======== Source data ========

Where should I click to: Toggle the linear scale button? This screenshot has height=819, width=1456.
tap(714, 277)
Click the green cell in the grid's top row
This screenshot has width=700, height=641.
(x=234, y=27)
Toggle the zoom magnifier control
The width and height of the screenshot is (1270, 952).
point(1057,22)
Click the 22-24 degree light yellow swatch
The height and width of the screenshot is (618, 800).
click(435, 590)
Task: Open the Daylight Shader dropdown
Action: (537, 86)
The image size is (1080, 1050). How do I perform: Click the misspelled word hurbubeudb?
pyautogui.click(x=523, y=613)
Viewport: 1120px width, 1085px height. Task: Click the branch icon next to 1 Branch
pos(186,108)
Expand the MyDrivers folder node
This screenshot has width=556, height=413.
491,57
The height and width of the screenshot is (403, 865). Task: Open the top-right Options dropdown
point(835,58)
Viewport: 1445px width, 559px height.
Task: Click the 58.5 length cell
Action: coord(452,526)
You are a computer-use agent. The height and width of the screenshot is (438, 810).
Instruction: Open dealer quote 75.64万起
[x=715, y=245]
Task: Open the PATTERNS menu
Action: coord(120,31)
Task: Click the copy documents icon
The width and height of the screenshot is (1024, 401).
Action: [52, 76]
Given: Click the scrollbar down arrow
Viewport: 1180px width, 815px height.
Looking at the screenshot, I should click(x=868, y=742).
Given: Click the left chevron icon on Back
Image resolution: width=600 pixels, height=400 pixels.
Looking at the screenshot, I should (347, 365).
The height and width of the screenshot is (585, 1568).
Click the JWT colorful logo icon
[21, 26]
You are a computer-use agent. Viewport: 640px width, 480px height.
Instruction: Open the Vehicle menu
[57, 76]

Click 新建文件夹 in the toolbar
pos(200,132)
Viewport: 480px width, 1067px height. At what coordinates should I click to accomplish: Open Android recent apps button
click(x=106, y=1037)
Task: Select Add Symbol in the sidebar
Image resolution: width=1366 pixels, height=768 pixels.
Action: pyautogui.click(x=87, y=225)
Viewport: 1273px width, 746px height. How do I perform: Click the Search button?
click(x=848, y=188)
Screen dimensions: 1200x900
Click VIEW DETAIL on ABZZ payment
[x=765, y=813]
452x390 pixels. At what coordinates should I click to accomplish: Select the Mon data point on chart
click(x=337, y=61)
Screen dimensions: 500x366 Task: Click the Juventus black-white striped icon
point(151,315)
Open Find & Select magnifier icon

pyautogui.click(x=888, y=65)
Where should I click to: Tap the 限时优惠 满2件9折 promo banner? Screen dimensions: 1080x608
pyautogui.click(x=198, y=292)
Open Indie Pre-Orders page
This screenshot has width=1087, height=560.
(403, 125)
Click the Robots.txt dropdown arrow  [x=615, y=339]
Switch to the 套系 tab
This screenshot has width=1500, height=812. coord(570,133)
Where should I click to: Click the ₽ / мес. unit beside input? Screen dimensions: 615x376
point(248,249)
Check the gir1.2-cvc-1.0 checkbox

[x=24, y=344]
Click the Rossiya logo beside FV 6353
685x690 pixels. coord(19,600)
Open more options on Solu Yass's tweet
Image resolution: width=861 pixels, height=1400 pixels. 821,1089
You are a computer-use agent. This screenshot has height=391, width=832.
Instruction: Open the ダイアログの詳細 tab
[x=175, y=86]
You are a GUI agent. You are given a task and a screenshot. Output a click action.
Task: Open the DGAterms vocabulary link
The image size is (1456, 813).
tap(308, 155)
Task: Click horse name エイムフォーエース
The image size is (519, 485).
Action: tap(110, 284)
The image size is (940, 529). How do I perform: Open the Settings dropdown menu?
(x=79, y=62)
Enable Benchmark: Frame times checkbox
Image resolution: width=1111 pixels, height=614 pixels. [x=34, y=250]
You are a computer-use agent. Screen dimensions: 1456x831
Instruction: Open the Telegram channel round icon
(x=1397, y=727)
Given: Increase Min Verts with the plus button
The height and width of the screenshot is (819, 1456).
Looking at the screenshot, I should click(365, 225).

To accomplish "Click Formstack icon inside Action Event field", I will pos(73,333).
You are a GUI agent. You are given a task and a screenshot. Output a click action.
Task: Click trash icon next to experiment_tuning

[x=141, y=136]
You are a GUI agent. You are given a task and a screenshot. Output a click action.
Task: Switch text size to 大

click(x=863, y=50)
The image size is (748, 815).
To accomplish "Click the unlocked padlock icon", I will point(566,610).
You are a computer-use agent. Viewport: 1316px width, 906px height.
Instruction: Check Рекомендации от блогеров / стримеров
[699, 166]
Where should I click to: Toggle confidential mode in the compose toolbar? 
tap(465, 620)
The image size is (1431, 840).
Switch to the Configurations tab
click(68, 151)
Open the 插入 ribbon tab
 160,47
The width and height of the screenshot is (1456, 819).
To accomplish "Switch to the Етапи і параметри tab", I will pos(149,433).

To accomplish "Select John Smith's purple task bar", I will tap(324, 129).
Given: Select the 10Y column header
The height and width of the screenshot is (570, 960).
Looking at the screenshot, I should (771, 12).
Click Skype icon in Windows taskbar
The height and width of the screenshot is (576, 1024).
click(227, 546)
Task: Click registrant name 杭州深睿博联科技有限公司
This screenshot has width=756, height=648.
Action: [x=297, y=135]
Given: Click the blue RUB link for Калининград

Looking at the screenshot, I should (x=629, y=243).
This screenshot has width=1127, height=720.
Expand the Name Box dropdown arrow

========

> **Short exercise**:
Replace "Mon data point" with "Tue data point" in the records, starting with the line containing "Screen dimensions: 1200x900" and going on through the line containing "click(x=337, y=61)". Give back only those lines, with everything else unchanged.

> **Exercise response**:
Screen dimensions: 1200x900
Click VIEW DETAIL on ABZZ payment
[x=765, y=813]
452x390 pixels. At what coordinates should I click to accomplish: Select the Tue data point on chart
click(x=337, y=61)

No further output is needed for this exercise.